The list of “disqualifying events” is substantial and includes the following:

  • Criminal convictions entered within the last five years in the case of issuers and 10 years in the case of other covered person, in connection with the purchase or sale of any security; involving the making of a false filing with the Commission; or arising out of the conduct of the business of an underwriter, broker, dealer, municipal securities dealer, investment adviser or paid solicitor of purchasers of securities;
  • Court injunctions and restraining orders, including any order, judgment or decree of any court of competent jurisdiction, entered within five years before such sale, that, at the time of such sale, restrains or enjoins such person from engaging or continuing to engage in any conduct or practice in connection with the purchase or sale of any security; involving the making of a false filing with the Commission; or arising out of the conduct of the business of an underwriter, broker, dealer, municipal securities dealer, investment adviser or paid solicitor of purchasers of securities;
  • Final orders issued by state securities commission, state banking, credit union, and insurance regulators, federal banking regulators, the CFTC and the NCUA that either create a bar from association with any entity regulated by the regulator or from engaging in the business of securities, insurance of banking or from savings association or credit union activities, or are based on a violation of any law or regulation that prohibits fraudulent, manipulative, or deceptive conduct within the last 10 years;
  • SEC disciplinary orders entered pursuant to Sections 15(b) or 15B(c) of the Exchange Act or Section 203(e) of the Advisers Act that suspends registration as a broker, dealer, municipal securities dealer or investment adviser, or place limitation on the activities, functions, or operations of such person or bar such person from association with any entity or from participating in the offering of penny stock;
  • SEC orders entered within the last five years that order the person to cease and desist from committing violations of any scienter-based anti-fraud provision of the federal securities laws;
  • Suspension or expulsion from membership in an SRO;
  • Stop orders applicable to a registration statement within the past five years; or
  • U.S. Postal Service false representation orders within the past five years.

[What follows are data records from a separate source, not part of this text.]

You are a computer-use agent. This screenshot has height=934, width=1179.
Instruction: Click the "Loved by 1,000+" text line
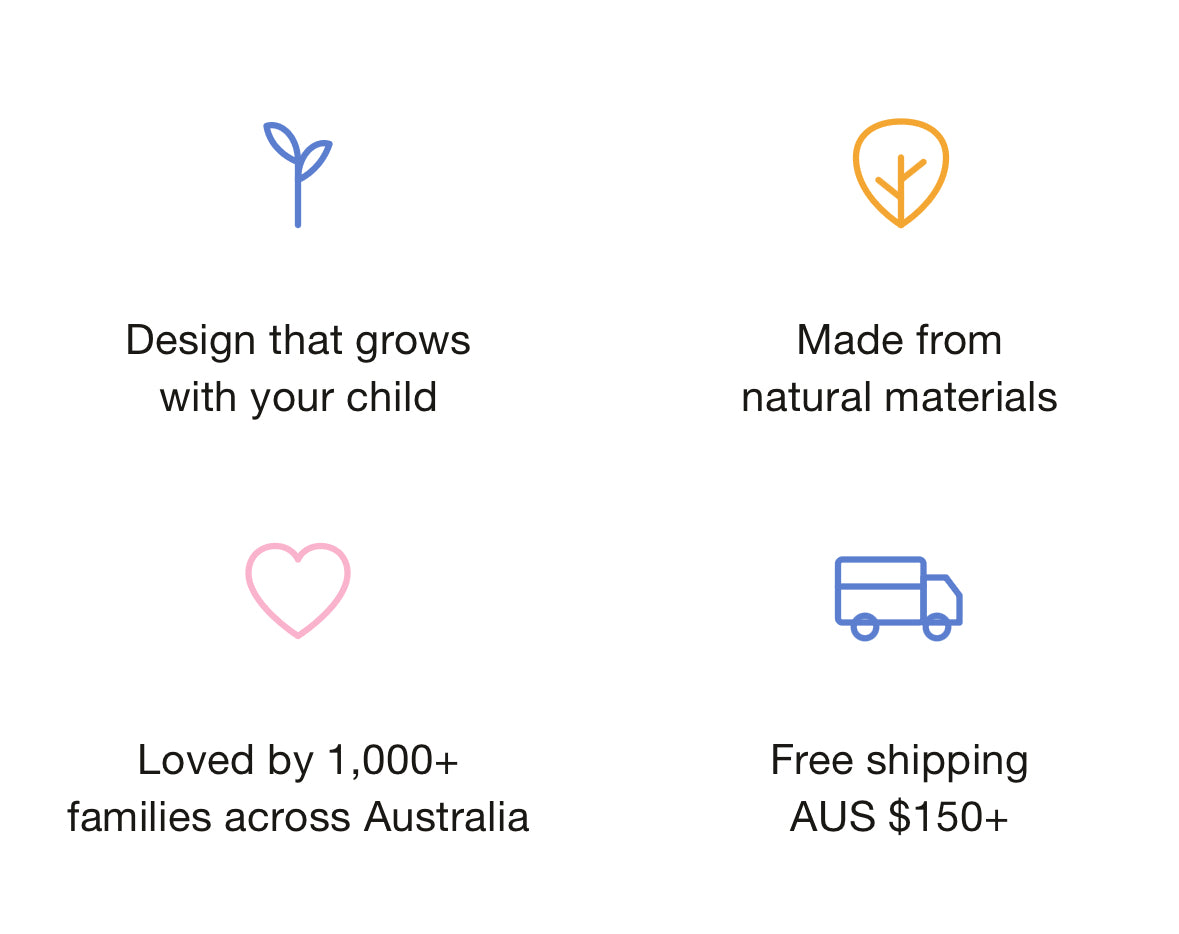pos(298,761)
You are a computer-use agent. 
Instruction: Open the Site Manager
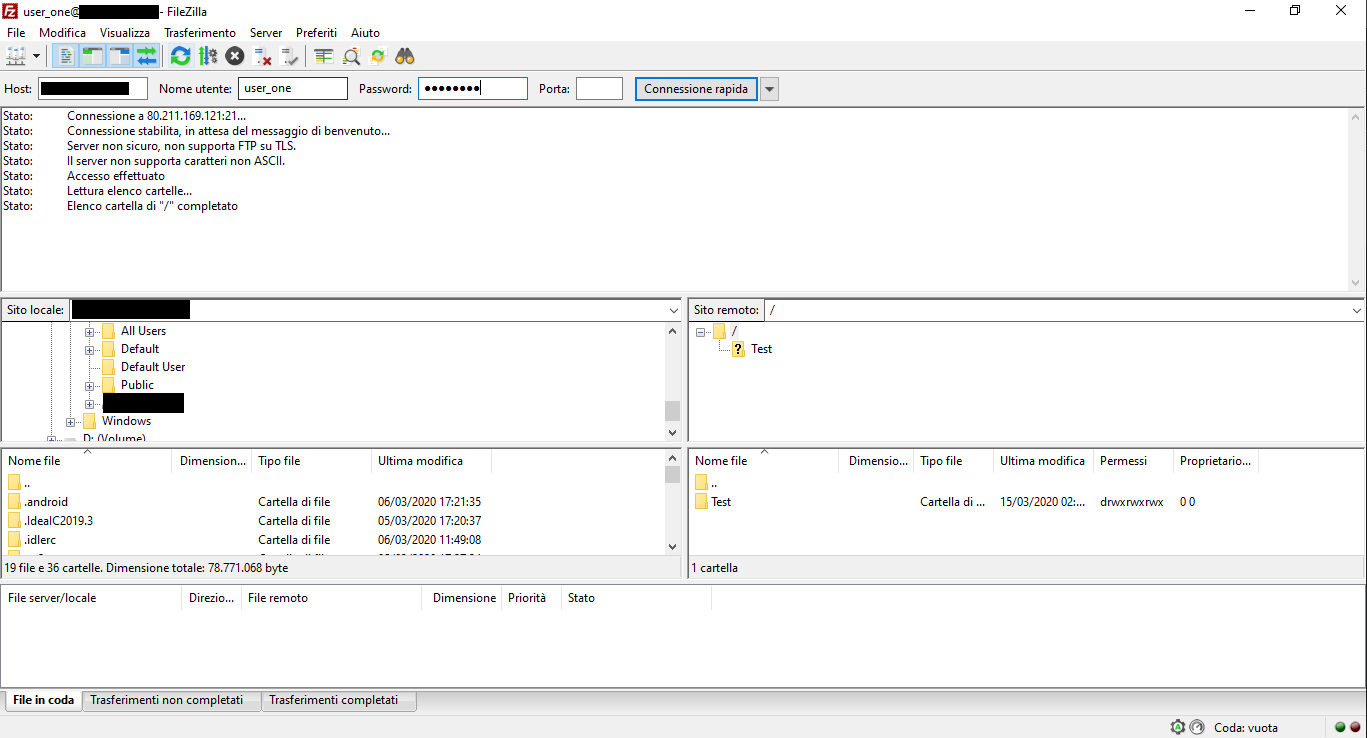point(15,56)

The new rule provides an exception from disqualification if the issuer can establish that it did not know and, in the exercise of reasonable care, could not have known that a covered person with a disqualifying event was involved in the offering.  The rule also only applies to disqualifying events that occur after the effective date of the new rule. The rule provides, however, that any pre-existing disqualifying events known to the issuer give rise to a disclosure requirement to investors.